Sure, it never should have been allowed to happen but the truth is the response by the Hamilton County District Attorney General, the Hamilton County Sheriff’s Department and the Chattanooga Police Department, and the Hamilton County Department of Corrections was absolutely exemplary. And as a broad net is being spread for the capture of Padgett, it also appears the truth needs to catch up to fiction in certain areas of our city.

Today between 900 and 1,000 people in Hamilton County are under court-ordered supervision. Of that number, 200 to 250 are wearing radio-type monitors that are monitored 24 hours a day by a reputable private contractor. No, it isn’t a 9 a.m. to 5 p.m. job where the watchmen go home. The monitors are electronically watched in a constant manner and have proven to be overwhelmingly successful.

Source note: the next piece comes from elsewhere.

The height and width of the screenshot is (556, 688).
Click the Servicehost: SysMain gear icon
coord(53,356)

Understand, there aren’t 35 technicians watching a huge grid of blinking lights. Instead the advent of computers and modern technology is part of a program that has been used in Hamilton County and almost every other city for the last 30 years and has saved the taxpayers millions upon millions instead of keeping those awaiting trial in jail, being monitored for alcohol, or for whatever reason.

In America every person charged with a criminal act is eligible to make bond until they are given a hearing. By federal law, Christopher Padgett – with no known priors before he was found guilty of first-degree murder and armed robbery last week – was considered innocent until he was proven guilty last Friday. At the time of his arrest, bond was set pretty steep and a stipulation was that if he did indeed make bond, he would be among 24 other “high risk” prisoners required to wear a special monitor equipped with a GPS device.

Upon his release from jail, Padgett spent the entire weekend under house arrest at his mother’s home. On Monday of last week, he met with his lawyer, and attended trial on Tuesday and Wednesday. At 1:43 a.m. on Thursday, his monitoring device sent a signal it had been tampered with. When the county’s Director of Corrections Chris Jackson saw the alert at 6 a.m., he immediately called prosecutor Cameron Williams in the DA’s office, setting the necessary wheels in motion.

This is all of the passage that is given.